Tripura Sundari is the temple, devoted to Goddess Tripura Sundari or Turita Mata. This temple has a gorgeous idol of black stone having 18 hands and more important each hand carrying a different emblem. The goddess is seen riding a tiger. It is believed that its one of the Shakti Peeths of Hindus have divine powers. It is believed that this temple was built before Samrat Kanishka, who ruled here. The exact date of its construction is not yet known. It is said to be one of the "Shakti Peeths" of the Hindus having charismatic divine power. But it is believed that the temple was constructed before the reign of the Kushana emperor Kanishka, who ruled here in the first century AD.

==== Sai Temple ====
The Sai temple is the most viewed place in Banswara. This is the temple of Sai baba. The Om Sri Shirdi Sai Baba temple was established in 2004. This temple has a large idol of Sai baba made of white stone and also one god Ganesh. This temple has unique rangoli of stone inside it, and a big jhumar light on the roof. There's a big open place in front of the temple.

=== Famous people ===
- Hanumant Singh, Former India Test Cricketer and Maharaja of erstwhile state of Banswara
- Imam Siddique, Big Boss Runner Up
- Hari Dev Joshi, Freedom fighter & politician

== Transport ==
=== Road ===
Banswara, with its historical sites, lakes, and cultural heritage, is a wonderful destination for travelers. Whether you're coming from Dahod, Ratlam, or Udaipur, the road connectivities ensure that you can reach this vibrant city conveniently while enjoying the beauty of the region. Safe travels.

=== Rail ===
The Railway Ministry has approved railway line to be established to connect the Dungarpur and Ratlam station. The total distance between Ratlam to Dungarpur is around 187.6 km, Banswara is situated in the centre of these two stations. Recently railway line work in progress and final location for rail track marked by agency but now in 2025 Banswara does not have its own railway. The two nearby cities Dungarpur and Udaipur both have their railway but Banswara does not have any railways.

=== Air ===
The nearest airport is at Udaipur 165 km, where there is a helipad and runways for charter planes to Talwada village airstrip around 13 km from Banswara city. There is no airport at Banswara itself, but nearby at Udaipur 160 km, Indore (Madhya Pradesh) 212 km & Ahmedabad (Guj) 285 km are major airports close to Banswara.

== Education ==
Schools and higher educational institutions in Banswara are administered either by the Directorate of Education, the government, or private organizations. In 2008–09, there were 1,995 primary and middle schools, 283 secondary and senior secondary schools in the city. The higher education institutions in the city included Two Govt P.G. Colleges and & Eight Private colleges. For technical education one Govt. Polytechnic and one government engineering college and two ITI's.

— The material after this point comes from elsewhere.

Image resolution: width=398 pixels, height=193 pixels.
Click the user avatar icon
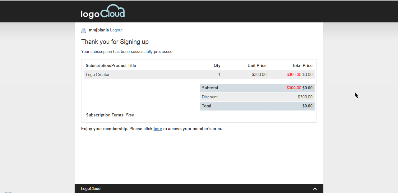(84, 30)
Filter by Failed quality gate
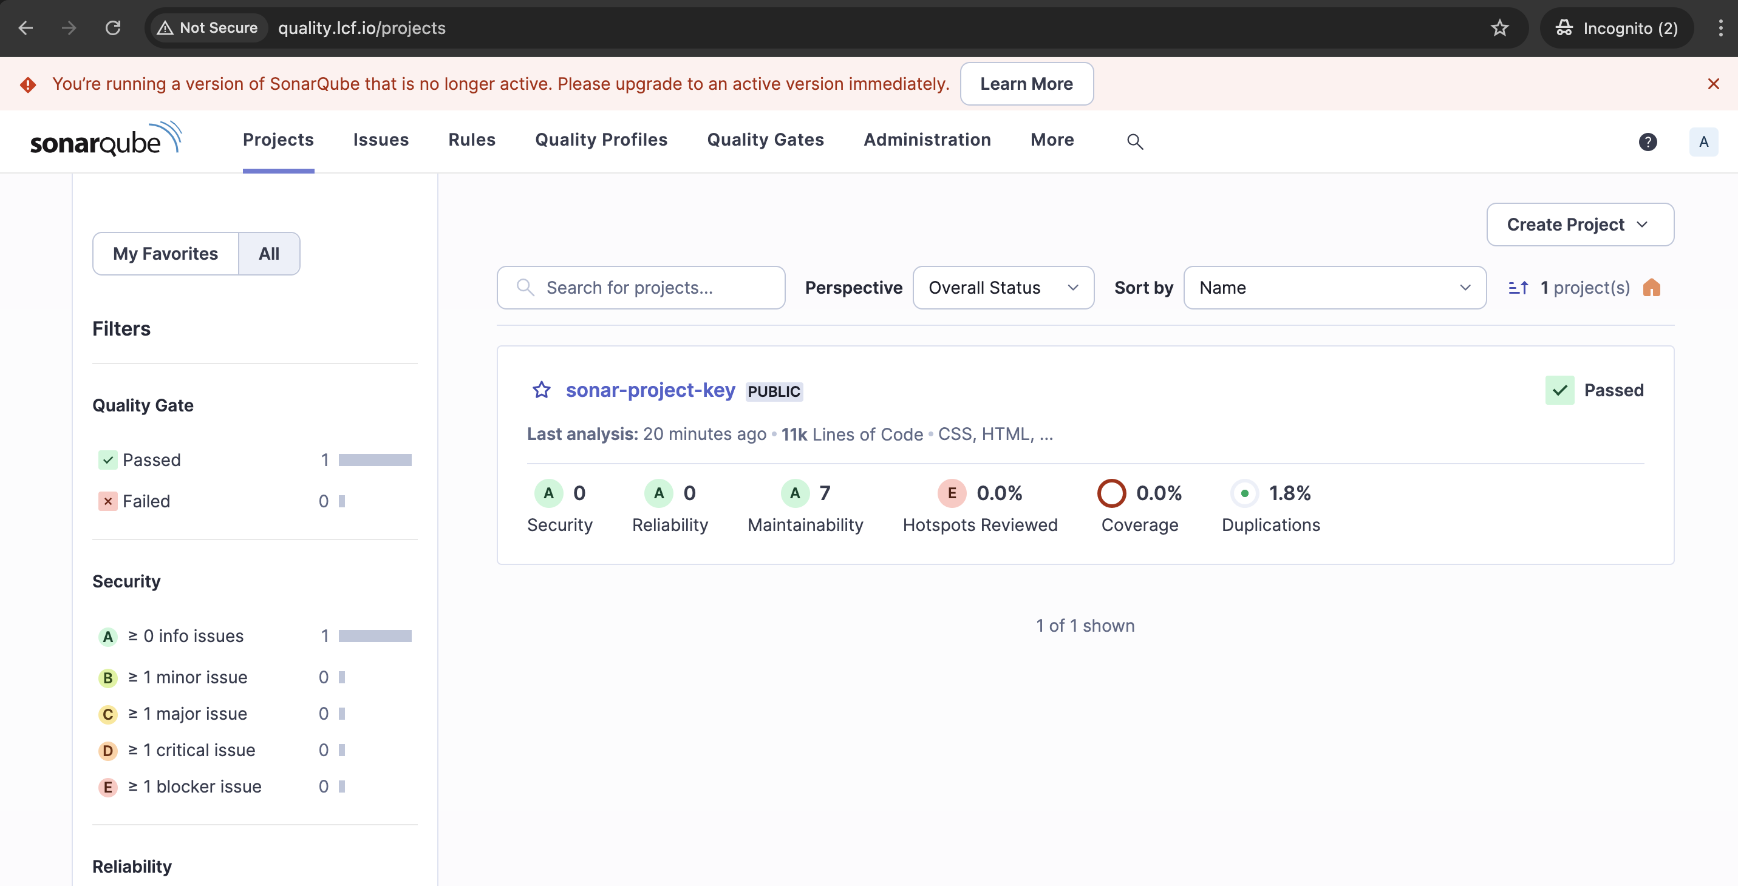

Private schools in the city—which employ either English or Hindi as the language of instruction—are affiliated to one of two administering bodies: the Rajasthan Board of Secondary Education and the Central Board for Secondary Education.

Since 2012, a government Engineering college has started, and in the state Budget of 2013–14 one medical college was also announced for Banswara. medical college has started operation in 2024

== Media ==
The focus on political reportage, including regular television broadcasts of Indian parliament sessions. Many country-wide media agencies, among them the state-owned Press Trust of India and Doordarshan, are based in the city. Television programming in the city includes two free terrestrial television channels offered by Doordarshan, and several Hindi, English and regional-languages cable channels offered by multi-system operators. Satellite television, in contrast, is yet to gain large-scale subscribership in the city.

Print journalism remains a popular news medium. During the year 2005–06, newspapers in Hindi languages were published from the city. Of these, Hindi language newspapers included Dainik Bhaskar and Rajasthan Patrika. Other major English newspapers include Indian Express, Business Standard, The Times of India and The Hindu.